Required work: Every record shown here must be duplicated without change.

Source records:
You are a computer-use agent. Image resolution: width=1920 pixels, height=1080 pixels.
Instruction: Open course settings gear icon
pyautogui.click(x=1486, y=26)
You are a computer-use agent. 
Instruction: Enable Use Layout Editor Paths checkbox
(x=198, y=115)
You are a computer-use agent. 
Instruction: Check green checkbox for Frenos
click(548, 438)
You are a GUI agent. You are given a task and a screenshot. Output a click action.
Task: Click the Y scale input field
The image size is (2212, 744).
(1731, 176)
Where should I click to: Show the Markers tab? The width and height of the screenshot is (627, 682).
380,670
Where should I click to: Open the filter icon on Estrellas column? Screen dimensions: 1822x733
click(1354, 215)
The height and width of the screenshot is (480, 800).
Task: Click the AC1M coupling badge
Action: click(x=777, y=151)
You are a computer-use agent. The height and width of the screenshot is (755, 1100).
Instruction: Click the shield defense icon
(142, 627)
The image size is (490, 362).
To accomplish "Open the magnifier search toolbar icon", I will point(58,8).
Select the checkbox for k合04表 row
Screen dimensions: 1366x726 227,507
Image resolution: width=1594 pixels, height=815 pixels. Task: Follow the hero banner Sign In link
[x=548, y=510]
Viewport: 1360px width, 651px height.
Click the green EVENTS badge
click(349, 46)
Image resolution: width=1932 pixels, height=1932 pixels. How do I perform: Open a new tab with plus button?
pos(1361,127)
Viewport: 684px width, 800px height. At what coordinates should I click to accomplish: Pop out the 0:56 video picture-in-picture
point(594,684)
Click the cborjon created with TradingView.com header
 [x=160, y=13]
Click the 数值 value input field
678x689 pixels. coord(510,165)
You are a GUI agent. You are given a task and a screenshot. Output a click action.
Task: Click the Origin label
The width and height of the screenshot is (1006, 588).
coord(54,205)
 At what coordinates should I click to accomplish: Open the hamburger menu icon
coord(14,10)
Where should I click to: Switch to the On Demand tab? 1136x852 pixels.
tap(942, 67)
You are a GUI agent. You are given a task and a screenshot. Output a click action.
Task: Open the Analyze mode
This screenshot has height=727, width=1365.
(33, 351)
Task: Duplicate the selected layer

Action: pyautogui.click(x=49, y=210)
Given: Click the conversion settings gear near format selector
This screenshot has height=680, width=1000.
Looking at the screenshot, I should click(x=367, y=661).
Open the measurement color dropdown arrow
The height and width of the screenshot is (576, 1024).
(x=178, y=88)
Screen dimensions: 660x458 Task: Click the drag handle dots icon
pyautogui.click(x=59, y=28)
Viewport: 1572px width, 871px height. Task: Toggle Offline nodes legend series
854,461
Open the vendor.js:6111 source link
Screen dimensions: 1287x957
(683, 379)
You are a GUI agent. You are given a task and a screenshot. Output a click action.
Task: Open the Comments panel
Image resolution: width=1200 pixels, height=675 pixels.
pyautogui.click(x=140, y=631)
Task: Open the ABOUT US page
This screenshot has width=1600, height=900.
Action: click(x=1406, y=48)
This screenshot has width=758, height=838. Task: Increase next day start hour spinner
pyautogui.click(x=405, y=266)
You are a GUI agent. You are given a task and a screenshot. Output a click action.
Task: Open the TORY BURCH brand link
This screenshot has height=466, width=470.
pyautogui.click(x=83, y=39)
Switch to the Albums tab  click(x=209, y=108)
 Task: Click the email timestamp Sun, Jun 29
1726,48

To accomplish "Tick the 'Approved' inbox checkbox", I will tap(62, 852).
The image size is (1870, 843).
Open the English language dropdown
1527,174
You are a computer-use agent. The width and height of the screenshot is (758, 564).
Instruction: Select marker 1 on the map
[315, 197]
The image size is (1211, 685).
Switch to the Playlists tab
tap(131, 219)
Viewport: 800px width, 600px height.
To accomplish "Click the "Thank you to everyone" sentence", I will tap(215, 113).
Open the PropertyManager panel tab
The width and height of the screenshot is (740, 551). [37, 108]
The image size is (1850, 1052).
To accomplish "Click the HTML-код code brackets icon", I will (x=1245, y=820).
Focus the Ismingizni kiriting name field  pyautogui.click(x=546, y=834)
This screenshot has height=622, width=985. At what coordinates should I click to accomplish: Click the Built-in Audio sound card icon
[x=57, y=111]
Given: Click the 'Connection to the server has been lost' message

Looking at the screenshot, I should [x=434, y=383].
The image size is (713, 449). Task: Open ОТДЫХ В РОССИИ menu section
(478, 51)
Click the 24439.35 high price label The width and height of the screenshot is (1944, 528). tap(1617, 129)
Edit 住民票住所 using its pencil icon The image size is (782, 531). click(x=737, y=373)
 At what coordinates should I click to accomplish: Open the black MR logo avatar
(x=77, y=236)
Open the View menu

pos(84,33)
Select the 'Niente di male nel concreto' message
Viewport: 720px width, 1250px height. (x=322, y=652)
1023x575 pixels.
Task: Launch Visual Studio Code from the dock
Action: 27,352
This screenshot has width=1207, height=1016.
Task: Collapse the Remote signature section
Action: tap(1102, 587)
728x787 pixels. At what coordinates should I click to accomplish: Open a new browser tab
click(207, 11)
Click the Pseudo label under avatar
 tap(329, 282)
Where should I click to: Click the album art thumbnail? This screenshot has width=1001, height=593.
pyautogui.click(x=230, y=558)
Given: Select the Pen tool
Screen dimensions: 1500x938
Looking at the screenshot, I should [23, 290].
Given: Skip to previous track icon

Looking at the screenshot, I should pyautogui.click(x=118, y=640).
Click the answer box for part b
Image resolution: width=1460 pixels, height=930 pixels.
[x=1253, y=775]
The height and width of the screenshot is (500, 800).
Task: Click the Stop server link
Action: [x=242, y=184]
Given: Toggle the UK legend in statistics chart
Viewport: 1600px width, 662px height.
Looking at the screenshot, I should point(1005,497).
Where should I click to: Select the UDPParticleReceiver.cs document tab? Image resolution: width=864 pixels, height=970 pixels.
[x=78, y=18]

Solution to the exercise:
You are a computer-use agent. Image resolution: width=1920 pixels, height=1080 pixels.
Instruction: Open course settings gear icon
pyautogui.click(x=1486, y=26)
You are a computer-use agent. 
Instruction: Enable Use Layout Editor Paths checkbox
(x=198, y=115)
You are a computer-use agent. 
Instruction: Check green checkbox for Frenos
click(548, 438)
You are a GUI agent. You are given a task and a screenshot. Output a click action.
Task: Click the Y scale input field
The image size is (2212, 744).
(1731, 176)
Where should I click to: Show the Markers tab? The width and height of the screenshot is (627, 682).
380,670
Where should I click to: Open the filter icon on Estrellas column? Screen dimensions: 1822x733
click(1354, 215)
The height and width of the screenshot is (480, 800).
Task: Click the AC1M coupling badge
Action: click(x=777, y=151)
You are a computer-use agent. The height and width of the screenshot is (755, 1100).
Instruction: Click the shield defense icon
(142, 627)
The image size is (490, 362).
To accomplish "Open the magnifier search toolbar icon", I will point(58,8).
Select the checkbox for k合04表 row
Screen dimensions: 1366x726 227,507
Image resolution: width=1594 pixels, height=815 pixels. Task: Follow the hero banner Sign In link
[x=548, y=510]
Viewport: 1360px width, 651px height.
Click the green EVENTS badge
click(349, 46)
Image resolution: width=1932 pixels, height=1932 pixels. How do I perform: Open a new tab with plus button?
pos(1361,127)
Viewport: 684px width, 800px height. At what coordinates should I click to accomplish: Pop out the 0:56 video picture-in-picture
point(594,684)
Click the cborjon created with TradingView.com header
 [x=160, y=13]
Click the 数值 value input field
678x689 pixels. coord(510,165)
You are a GUI agent. You are given a task and a screenshot. Output a click action.
Task: Click the Origin label
The width and height of the screenshot is (1006, 588).
coord(54,205)
 At what coordinates should I click to accomplish: Open the hamburger menu icon
coord(14,10)
Where should I click to: Switch to the On Demand tab? 1136x852 pixels.
tap(942, 67)
You are a GUI agent. You are given a task and a screenshot. Output a click action.
Task: Open the Analyze mode
This screenshot has height=727, width=1365.
(33, 351)
Task: Duplicate the selected layer

Action: pyautogui.click(x=49, y=210)
Given: Click the conversion settings gear near format selector
This screenshot has height=680, width=1000.
Looking at the screenshot, I should click(x=367, y=661).
Open the measurement color dropdown arrow
The height and width of the screenshot is (576, 1024).
(x=178, y=88)
Screen dimensions: 660x458 Task: Click the drag handle dots icon
pyautogui.click(x=59, y=28)
Viewport: 1572px width, 871px height. Task: Toggle Offline nodes legend series
854,461
Open the vendor.js:6111 source link
Screen dimensions: 1287x957
(683, 379)
You are a GUI agent. You are given a task and a screenshot. Output a click action.
Task: Open the Comments panel
Image resolution: width=1200 pixels, height=675 pixels.
pyautogui.click(x=140, y=631)
Task: Open the ABOUT US page
This screenshot has width=1600, height=900.
Action: click(x=1406, y=48)
This screenshot has width=758, height=838. Task: Increase next day start hour spinner
pyautogui.click(x=405, y=266)
You are a GUI agent. You are given a task and a screenshot. Output a click action.
Task: Open the TORY BURCH brand link
This screenshot has height=466, width=470.
pyautogui.click(x=83, y=39)
Switch to the Albums tab  click(x=209, y=108)
 Task: Click the email timestamp Sun, Jun 29
1726,48

To accomplish "Tick the 'Approved' inbox checkbox", I will tap(62, 852).
The image size is (1870, 843).
Open the English language dropdown
1527,174
You are a computer-use agent. The width and height of the screenshot is (758, 564).
Instruction: Select marker 1 on the map
[315, 197]
The image size is (1211, 685).
Switch to the Playlists tab
tap(131, 219)
Viewport: 800px width, 600px height.
To accomplish "Click the "Thank you to everyone" sentence", I will tap(215, 113).
Open the PropertyManager panel tab
The width and height of the screenshot is (740, 551). [37, 108]
The image size is (1850, 1052).
To accomplish "Click the HTML-код code brackets icon", I will (x=1245, y=820).
Focus the Ismingizni kiriting name field  pyautogui.click(x=546, y=834)
This screenshot has height=622, width=985. At what coordinates should I click to accomplish: Click the Built-in Audio sound card icon
[x=57, y=111]
Given: Click the 'Connection to the server has been lost' message

Looking at the screenshot, I should [x=434, y=383].
The image size is (713, 449). Task: Open ОТДЫХ В РОССИИ menu section
(478, 51)
Click the 24439.35 high price label The width and height of the screenshot is (1944, 528). tap(1617, 129)
Edit 住民票住所 using its pencil icon The image size is (782, 531). click(x=737, y=373)
 At what coordinates should I click to accomplish: Open the black MR logo avatar
(x=77, y=236)
Open the View menu

pos(84,33)
Select the 'Niente di male nel concreto' message
Viewport: 720px width, 1250px height. (x=322, y=652)
1023x575 pixels.
Task: Launch Visual Studio Code from the dock
Action: 27,352
This screenshot has width=1207, height=1016.
Task: Collapse the Remote signature section
Action: tap(1102, 587)
728x787 pixels. At what coordinates should I click to accomplish: Open a new browser tab
click(207, 11)
Click the Pseudo label under avatar
 tap(329, 282)
Where should I click to: Click the album art thumbnail? This screenshot has width=1001, height=593.
pyautogui.click(x=230, y=558)
Given: Select the Pen tool
Screen dimensions: 1500x938
Looking at the screenshot, I should [23, 290].
Given: Skip to previous track icon

Looking at the screenshot, I should pyautogui.click(x=118, y=640).
Click the answer box for part b
Image resolution: width=1460 pixels, height=930 pixels.
[x=1253, y=775]
The height and width of the screenshot is (500, 800).
Task: Click the Stop server link
Action: [x=242, y=184]
Given: Toggle the UK legend in statistics chart
Viewport: 1600px width, 662px height.
Looking at the screenshot, I should point(1005,497).
Where should I click to: Select the UDPParticleReceiver.cs document tab? Image resolution: width=864 pixels, height=970 pixels.
[x=78, y=18]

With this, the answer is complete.